Great Expectations...And Letting Them Go

Tuesday, April 14, 2015


Expectation is a funny thing. We form expectations of how this should be or how that should feel, thoughts about moments and experiences that have yet to come, experiences that are well into the future. It's impossible not to create some sort of vision of how things will turn out. Sometimes expectations are good. They can help us make decisions by imagining the outcome of one scenario or another. But they are bad when we are so tied to imaginary scenarios that when we finally arrive at "the moment" and it doesn't meet the irrational image we concocted, we are disappointed, stuck, resentful. 
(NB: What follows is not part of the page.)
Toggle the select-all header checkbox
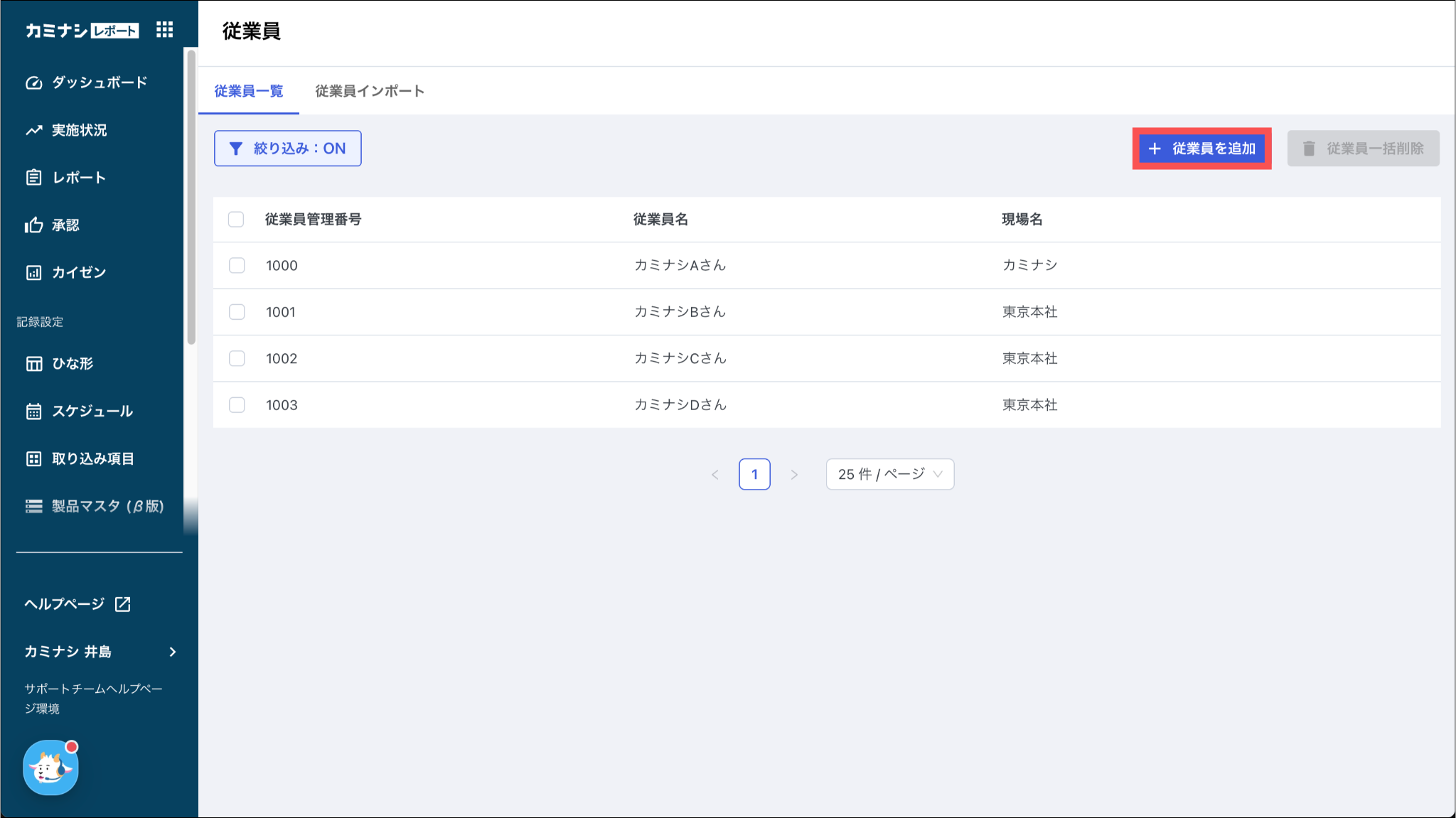Screen dimensions: 1456x818 (236, 220)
This weekend we headed to the lake and friends joined us Saturday afternoon. Typically when we get together, it's fun with their two-year old (seriously one of the smartest, most entertaining tiny humans I've ever met) followed by food, games, and excellent, thoughtful, yet hysterical conversations. We jut click with them. It works. That was my vision. 

What we experienced was quite different. Hazel had a stomach bug earlier in the week and nary a sign had unearthed itself in either of her parents...until they arrived at the lakehouse. Poor Dan was a vomiting mess, Brook followed him around with a bucket of bleach while single-parenting a slightly cabin-fevered toddler, and said toddler seemed confused throughout the whole thing. No games, not many conversations and overall, not a relaxing endeavor.
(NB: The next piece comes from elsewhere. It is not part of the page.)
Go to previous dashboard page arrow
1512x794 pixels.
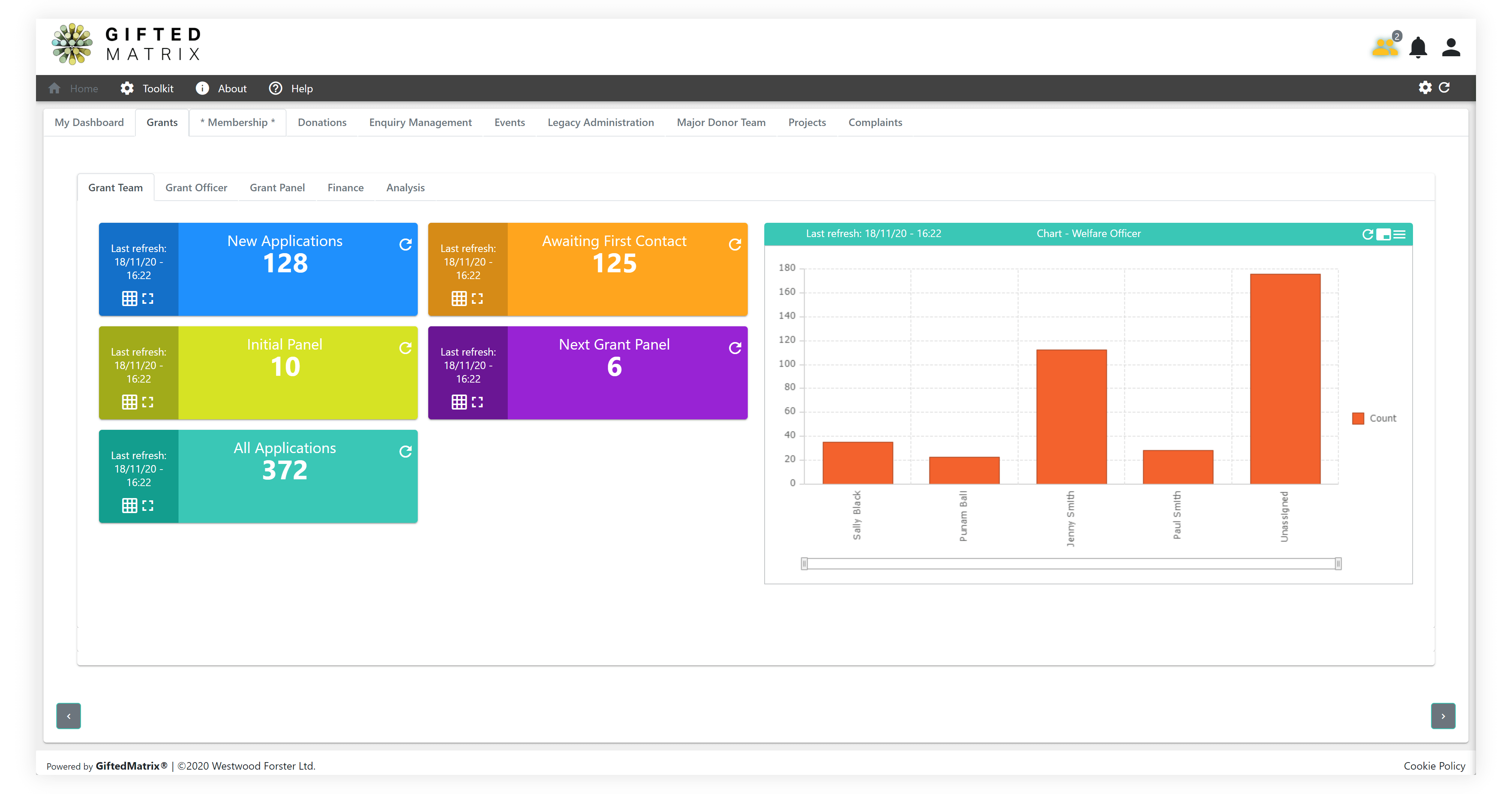click(69, 716)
At the time if felt like a disaster. Some sort of unfair failure of a weekend. But here's the thing. Instead of playing Euchre with her parents, I got to play games with Hazel, who in her young little brain somehow found something in me that I wasn't sure I had...some sort of Toddler Understanding System. We clicked. It was fun. It was exhausting. And yeah, it didn't meet my expectation of wine and peaceful moments gazing across the lake, but it was still an experience that is part of me, and maybe part of her.

And more than anything, it was a lesson in learning to release those expectations when they aren't fully realized. Let them go so that when you are actually in that moment you so vividly pictured, you can adjust to the actual reality and enjoy it no matter what it looks like.